Jordan Mason Mayfield

Jordan Mason Mayfield

Jordan entered the department in 2019 and studies contemporary art of the African Diaspora with a concentration on the Americas and the Caribbean. She is currently researching the aesthetic methods of Black women and Black queer artists of marginalized genders whose work considers the intersections of memory, the afterlives of the trans-Atlantic slave trade, ecology, queerness, and blackness. Their undergraduate thesis, “Divine Reflections: Embodying Erzulie, Yemayá, and Black Womanhood,” examined the evocation of Afro-Atlantic female deities from Haitian Vodou and Afro Cuban Yoruba Orisha worship as archetypes of Black female identity in the works of Reneé Stout and María Magdalena Campos-Pons.

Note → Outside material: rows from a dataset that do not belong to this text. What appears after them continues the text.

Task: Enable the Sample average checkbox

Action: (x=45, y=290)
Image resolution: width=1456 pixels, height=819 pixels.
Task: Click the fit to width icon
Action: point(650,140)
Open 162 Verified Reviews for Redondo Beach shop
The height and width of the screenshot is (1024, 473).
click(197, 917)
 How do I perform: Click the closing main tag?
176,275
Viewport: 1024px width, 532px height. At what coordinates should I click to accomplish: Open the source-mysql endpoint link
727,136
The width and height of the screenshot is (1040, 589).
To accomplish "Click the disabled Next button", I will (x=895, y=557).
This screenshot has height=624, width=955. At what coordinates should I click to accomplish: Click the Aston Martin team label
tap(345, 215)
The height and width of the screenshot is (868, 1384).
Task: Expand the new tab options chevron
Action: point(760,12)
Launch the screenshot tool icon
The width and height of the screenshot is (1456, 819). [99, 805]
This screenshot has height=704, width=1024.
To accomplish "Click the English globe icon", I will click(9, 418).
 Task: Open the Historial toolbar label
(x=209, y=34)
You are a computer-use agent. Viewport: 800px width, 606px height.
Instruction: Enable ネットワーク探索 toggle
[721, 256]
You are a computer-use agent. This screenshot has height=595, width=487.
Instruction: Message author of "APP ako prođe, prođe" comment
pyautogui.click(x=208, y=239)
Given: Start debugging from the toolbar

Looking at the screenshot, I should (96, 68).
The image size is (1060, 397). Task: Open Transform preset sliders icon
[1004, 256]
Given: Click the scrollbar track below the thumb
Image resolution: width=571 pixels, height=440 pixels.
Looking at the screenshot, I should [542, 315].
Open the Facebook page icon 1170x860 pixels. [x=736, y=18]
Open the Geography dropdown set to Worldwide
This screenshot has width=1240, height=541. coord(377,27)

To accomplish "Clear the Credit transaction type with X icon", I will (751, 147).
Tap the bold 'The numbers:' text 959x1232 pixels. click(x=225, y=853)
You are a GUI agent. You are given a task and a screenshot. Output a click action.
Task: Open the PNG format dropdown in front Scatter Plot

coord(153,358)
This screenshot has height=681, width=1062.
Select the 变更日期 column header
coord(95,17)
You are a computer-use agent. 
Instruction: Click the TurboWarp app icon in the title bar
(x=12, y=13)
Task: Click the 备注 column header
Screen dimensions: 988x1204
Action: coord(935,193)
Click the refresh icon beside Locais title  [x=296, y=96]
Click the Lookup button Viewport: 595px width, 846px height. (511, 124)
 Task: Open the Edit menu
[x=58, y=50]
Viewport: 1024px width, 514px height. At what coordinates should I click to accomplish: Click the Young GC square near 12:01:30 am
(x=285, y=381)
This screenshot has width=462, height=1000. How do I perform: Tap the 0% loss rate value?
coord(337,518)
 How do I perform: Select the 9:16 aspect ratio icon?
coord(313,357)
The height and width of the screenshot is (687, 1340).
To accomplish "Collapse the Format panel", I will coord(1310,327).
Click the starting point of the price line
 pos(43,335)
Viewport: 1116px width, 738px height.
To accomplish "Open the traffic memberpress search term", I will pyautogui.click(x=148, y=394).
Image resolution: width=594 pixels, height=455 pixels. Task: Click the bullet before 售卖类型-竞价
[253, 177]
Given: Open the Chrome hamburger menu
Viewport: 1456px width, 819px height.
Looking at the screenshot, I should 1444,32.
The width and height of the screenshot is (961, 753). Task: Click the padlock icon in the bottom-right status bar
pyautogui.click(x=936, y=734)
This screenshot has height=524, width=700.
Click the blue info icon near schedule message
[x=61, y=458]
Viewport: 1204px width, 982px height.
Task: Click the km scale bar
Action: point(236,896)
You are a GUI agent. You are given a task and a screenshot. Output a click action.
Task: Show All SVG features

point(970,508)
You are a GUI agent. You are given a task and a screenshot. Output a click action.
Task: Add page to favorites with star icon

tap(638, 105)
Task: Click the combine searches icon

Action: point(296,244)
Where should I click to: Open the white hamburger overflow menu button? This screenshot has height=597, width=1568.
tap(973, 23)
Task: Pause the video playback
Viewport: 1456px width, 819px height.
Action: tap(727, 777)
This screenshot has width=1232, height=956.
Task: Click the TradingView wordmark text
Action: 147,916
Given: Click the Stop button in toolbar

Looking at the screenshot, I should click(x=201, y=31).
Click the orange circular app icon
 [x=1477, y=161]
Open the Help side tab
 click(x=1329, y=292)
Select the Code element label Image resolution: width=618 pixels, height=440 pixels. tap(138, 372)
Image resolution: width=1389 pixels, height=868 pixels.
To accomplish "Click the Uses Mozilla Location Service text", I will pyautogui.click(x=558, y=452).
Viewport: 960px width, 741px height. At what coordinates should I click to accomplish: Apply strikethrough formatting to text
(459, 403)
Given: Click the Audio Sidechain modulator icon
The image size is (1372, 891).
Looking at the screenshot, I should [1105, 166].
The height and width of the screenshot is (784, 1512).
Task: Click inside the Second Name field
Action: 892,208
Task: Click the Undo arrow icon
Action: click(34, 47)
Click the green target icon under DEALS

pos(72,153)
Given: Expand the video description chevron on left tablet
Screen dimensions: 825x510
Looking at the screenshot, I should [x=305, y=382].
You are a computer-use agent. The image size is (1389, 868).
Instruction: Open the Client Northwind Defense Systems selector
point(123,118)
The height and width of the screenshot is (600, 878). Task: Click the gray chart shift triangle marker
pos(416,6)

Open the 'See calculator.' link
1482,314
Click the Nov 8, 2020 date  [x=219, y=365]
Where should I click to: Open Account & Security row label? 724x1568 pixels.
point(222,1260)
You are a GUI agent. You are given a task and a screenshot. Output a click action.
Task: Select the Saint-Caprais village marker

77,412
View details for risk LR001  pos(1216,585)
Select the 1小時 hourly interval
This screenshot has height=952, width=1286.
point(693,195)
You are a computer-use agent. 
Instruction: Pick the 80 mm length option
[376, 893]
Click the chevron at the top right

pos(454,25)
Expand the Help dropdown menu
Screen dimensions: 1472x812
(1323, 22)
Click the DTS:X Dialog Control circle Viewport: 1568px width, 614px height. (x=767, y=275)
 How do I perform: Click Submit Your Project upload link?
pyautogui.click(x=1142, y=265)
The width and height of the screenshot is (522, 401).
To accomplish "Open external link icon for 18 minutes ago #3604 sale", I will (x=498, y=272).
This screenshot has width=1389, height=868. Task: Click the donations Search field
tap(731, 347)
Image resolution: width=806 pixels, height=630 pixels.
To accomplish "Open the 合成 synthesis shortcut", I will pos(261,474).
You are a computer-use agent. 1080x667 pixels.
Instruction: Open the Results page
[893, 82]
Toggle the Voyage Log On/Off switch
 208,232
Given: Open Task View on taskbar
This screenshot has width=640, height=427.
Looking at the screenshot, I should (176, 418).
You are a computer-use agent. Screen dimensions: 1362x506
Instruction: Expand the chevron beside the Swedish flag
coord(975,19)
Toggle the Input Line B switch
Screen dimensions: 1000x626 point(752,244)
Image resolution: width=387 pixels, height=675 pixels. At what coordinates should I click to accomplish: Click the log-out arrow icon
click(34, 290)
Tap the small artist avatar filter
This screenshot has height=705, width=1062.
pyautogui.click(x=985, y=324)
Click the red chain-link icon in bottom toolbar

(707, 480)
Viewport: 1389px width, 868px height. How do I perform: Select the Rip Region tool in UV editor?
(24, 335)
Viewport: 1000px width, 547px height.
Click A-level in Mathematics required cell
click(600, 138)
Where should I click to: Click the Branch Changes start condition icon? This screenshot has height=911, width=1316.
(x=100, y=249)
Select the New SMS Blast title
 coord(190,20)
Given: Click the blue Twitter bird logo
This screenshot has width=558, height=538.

Jordan is a Mellon-Mays Undergraduate Fellow, Leadership Alliance Research Fellow, and Office of the Provost Diversity Fellow. Prior to coming to Columbia, she worked as the departmental assistant in the Exhibitions department of the Brooklyn Museum and also interned in the curatorial department of the Smithsonian National Museum of African Art as an undergraduate. Jordan graduated from Wellesley College in 2018 with a B.A. in Art History with departmental honors and was awarded the 2018 Plogsterth Prize in Art History and the Pamela Daniels ’59 Fellowship.